Fig. 2: Generation and verification of genuine multidimensional multiphoton entanglement in the graph-based quantum device.

a–e, By reconfiguring the sublattice and accordingly the graph’s topologies, it allows on-chip generation, manipulation, analysis and verification of different multidimensional multiphoton entanglement structures. For each state, it shows the graph topology with a superposition of perfect matchings, and the corresponding two-dimensional lattice (depicted for simplicity, but exactly implemented in the VLSI device) with a certain configuration of connectivity of nonlinear sources (yellow squares) and single-photon pathways (red lines). The encoding of a logical basis is indicated on the sources. The photon pathways are labelled by {A, B, C, D}. The entangled states are represented by concentric circles connected by green lines, where the circles represent photonic qudits and the number of circles implies their local dimension; the lines represent entanglement between the photonic qudits. Here n denotes the number of photons and d denotes the local dimensionality. The norm values of the reconstructed density matrices (∣ρ∣) and measured quantum-state fidelities (F) are shown for the below states: four-photon three-dimensional \({\left\vert {{{\rm{GHZ}}}}\right\rangle }_{3}^{4}\) state, F = 0.722(18) > 2/3 (a); four-photon two-dimensional \({\left\vert {{{\rm{GHZ}}}}\right\rangle }_{2}^{4}\) state, F = 0.792(12) > 1/2 (b); two-photon three-dimensional \({\left\vert {{{\rm{GHZ}}}}\right\rangle }_{3}^{2}\) (Bell) state, F = 0.966(2) (c); three-photon |W〉₃ state, F = 0.729(19) > 1/2 (d); tracing out one part of |W〉₃ and the remaining part retains the entanglement (e).
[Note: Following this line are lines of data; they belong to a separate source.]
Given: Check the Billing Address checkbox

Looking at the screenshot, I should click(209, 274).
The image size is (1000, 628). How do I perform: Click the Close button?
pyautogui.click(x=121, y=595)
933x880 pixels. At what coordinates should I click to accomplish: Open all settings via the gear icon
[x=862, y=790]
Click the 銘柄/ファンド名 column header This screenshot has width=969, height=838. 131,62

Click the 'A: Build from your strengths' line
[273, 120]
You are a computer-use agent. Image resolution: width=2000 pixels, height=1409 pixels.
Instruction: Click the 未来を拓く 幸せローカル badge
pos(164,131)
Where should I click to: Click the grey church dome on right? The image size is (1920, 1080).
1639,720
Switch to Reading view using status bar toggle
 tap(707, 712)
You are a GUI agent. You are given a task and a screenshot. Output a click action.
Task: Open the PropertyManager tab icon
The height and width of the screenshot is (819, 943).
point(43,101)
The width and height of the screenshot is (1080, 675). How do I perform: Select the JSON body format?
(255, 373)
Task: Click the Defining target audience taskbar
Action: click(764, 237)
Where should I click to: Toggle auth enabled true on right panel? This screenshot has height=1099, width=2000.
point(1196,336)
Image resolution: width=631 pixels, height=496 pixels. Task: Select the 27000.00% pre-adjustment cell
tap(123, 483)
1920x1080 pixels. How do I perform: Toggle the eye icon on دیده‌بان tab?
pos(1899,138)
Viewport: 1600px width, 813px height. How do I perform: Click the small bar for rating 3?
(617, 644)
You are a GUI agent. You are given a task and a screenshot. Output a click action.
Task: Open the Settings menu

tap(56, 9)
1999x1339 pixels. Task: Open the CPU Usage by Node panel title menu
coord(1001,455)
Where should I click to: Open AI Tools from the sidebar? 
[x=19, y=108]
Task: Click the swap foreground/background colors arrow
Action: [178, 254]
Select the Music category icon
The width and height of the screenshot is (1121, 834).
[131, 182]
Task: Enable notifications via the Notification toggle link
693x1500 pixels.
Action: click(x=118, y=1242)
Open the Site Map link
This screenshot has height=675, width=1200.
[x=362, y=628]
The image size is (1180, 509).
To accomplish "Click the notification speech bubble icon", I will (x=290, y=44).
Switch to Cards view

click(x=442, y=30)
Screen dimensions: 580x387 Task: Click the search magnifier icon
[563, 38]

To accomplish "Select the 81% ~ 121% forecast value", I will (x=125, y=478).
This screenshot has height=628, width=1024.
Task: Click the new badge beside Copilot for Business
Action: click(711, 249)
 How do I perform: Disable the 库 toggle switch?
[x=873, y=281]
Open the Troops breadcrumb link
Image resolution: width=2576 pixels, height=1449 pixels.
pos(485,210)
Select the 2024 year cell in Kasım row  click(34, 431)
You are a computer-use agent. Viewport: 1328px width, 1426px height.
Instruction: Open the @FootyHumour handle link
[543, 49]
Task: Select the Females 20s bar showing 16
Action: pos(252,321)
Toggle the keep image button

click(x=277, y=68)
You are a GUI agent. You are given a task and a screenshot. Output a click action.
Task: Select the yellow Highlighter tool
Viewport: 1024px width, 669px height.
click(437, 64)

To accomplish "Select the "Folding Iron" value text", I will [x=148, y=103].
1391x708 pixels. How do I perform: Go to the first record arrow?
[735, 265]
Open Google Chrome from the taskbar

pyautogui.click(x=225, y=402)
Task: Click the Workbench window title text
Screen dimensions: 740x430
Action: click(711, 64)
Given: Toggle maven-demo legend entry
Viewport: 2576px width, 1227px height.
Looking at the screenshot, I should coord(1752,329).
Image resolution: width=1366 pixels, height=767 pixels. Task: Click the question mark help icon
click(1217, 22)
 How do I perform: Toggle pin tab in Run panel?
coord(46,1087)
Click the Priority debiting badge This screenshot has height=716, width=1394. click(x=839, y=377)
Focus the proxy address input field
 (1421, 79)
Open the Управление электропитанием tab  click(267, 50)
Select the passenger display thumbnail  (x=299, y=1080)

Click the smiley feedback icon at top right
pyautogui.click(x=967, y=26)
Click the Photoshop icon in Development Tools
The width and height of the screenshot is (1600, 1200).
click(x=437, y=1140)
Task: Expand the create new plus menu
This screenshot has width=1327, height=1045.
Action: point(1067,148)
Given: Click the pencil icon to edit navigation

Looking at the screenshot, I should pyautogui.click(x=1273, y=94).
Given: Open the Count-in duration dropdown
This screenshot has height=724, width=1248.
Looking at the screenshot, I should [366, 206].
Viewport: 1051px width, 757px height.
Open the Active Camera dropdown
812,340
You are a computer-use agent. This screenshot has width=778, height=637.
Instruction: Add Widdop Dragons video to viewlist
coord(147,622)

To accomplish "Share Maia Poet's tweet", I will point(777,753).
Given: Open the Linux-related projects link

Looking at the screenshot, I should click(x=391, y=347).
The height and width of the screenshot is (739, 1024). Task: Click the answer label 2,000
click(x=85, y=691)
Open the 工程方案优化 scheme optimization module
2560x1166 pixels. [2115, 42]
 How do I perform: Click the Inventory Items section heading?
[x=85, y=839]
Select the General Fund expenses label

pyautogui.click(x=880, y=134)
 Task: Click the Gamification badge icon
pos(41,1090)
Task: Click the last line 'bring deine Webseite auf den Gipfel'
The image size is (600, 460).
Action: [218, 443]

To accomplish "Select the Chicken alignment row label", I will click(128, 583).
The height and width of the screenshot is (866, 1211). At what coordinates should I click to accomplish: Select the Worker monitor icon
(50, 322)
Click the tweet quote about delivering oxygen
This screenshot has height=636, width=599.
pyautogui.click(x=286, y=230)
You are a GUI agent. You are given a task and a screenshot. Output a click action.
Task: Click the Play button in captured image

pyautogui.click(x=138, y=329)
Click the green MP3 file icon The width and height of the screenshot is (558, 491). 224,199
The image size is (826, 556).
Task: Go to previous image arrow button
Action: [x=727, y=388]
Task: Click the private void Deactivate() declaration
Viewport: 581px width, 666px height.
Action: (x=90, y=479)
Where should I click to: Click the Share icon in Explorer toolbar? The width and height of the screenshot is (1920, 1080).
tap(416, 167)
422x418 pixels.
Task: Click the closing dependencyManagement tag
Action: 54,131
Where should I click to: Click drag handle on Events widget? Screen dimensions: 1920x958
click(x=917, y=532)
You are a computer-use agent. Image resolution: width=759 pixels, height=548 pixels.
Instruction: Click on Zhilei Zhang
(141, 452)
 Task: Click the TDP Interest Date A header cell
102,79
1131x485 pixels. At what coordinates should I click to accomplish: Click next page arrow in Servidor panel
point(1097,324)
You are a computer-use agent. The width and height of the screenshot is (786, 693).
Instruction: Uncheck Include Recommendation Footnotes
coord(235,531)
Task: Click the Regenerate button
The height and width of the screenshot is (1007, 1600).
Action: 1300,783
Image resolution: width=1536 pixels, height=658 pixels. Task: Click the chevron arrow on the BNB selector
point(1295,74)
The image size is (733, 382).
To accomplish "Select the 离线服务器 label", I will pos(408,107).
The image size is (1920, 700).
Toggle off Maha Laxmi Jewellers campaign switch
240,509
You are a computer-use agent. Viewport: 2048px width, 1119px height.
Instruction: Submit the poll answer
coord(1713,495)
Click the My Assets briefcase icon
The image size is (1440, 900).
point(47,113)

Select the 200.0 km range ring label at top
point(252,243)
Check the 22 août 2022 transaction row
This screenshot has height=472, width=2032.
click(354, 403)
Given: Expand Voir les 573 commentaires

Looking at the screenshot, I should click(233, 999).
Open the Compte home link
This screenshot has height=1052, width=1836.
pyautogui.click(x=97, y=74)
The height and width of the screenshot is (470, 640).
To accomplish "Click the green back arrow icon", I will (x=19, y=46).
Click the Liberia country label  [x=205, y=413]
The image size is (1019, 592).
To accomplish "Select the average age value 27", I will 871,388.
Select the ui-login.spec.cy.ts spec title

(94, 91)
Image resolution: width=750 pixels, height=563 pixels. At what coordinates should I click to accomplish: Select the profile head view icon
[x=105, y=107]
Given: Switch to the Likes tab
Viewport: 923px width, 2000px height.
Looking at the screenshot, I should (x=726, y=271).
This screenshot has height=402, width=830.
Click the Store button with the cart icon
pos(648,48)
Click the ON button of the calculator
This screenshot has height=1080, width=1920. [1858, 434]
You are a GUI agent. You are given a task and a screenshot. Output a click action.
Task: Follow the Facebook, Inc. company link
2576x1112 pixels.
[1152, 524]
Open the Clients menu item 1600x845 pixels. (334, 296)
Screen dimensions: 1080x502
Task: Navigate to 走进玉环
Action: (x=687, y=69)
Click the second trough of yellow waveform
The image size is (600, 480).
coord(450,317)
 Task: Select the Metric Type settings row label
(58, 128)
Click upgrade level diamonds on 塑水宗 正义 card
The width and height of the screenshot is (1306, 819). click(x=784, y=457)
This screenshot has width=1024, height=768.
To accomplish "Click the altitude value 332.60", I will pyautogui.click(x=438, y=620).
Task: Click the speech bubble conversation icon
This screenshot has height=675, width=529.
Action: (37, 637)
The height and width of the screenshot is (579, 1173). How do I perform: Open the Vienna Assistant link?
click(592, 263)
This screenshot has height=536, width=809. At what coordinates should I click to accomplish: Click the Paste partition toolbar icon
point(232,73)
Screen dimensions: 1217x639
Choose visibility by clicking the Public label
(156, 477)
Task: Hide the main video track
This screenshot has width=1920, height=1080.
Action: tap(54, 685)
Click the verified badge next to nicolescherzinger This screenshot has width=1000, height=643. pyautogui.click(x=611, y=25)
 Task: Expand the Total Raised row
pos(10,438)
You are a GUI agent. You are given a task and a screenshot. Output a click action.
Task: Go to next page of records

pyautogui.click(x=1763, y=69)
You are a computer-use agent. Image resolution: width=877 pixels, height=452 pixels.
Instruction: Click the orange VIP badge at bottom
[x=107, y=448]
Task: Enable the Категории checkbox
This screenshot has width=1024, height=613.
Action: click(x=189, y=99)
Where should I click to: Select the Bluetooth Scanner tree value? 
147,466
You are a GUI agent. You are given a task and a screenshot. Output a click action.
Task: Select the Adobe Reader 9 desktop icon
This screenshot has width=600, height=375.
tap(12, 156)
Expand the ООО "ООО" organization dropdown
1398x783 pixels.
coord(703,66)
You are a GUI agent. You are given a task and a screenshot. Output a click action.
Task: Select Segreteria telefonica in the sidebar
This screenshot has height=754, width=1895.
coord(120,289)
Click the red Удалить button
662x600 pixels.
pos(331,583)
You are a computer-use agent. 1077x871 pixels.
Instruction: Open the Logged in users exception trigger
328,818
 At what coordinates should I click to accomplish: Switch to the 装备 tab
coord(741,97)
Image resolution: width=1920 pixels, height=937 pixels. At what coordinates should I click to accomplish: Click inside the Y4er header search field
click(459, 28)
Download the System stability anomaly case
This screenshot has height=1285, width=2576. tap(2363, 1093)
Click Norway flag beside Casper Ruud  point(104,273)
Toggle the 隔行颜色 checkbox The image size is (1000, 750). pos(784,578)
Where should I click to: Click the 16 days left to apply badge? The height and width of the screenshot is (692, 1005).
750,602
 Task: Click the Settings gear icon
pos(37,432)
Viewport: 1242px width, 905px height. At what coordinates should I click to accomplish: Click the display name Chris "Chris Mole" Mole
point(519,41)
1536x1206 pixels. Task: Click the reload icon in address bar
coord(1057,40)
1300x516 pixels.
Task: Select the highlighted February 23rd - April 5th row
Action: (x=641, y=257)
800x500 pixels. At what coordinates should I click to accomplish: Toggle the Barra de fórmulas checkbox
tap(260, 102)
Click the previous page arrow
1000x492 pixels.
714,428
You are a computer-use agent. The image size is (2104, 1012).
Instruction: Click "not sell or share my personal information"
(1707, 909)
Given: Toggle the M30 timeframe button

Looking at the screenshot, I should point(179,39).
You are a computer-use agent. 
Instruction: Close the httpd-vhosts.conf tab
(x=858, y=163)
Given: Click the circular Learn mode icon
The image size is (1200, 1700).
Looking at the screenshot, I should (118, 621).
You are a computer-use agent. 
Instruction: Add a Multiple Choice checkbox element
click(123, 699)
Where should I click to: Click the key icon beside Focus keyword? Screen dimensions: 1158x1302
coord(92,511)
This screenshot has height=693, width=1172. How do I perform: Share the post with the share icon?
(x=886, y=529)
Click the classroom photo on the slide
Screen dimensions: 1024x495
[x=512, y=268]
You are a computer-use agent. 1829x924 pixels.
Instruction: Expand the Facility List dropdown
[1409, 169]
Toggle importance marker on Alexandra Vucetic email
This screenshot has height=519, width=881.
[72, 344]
Partial density matrices are reconstructed by measuring dⁿ diagonal elements (in the computational basis) and d off-diagonal elements (in the coherent basis) coloured in blue in all the plots, whereas the remaining elements in yellow are not measured. In c, the complete quantum-state tomography is implemented instead. The values in the parentheses denote the ±1σ uncertainty, estimated by Monte Carlo methods considering Poissonian photon statistics.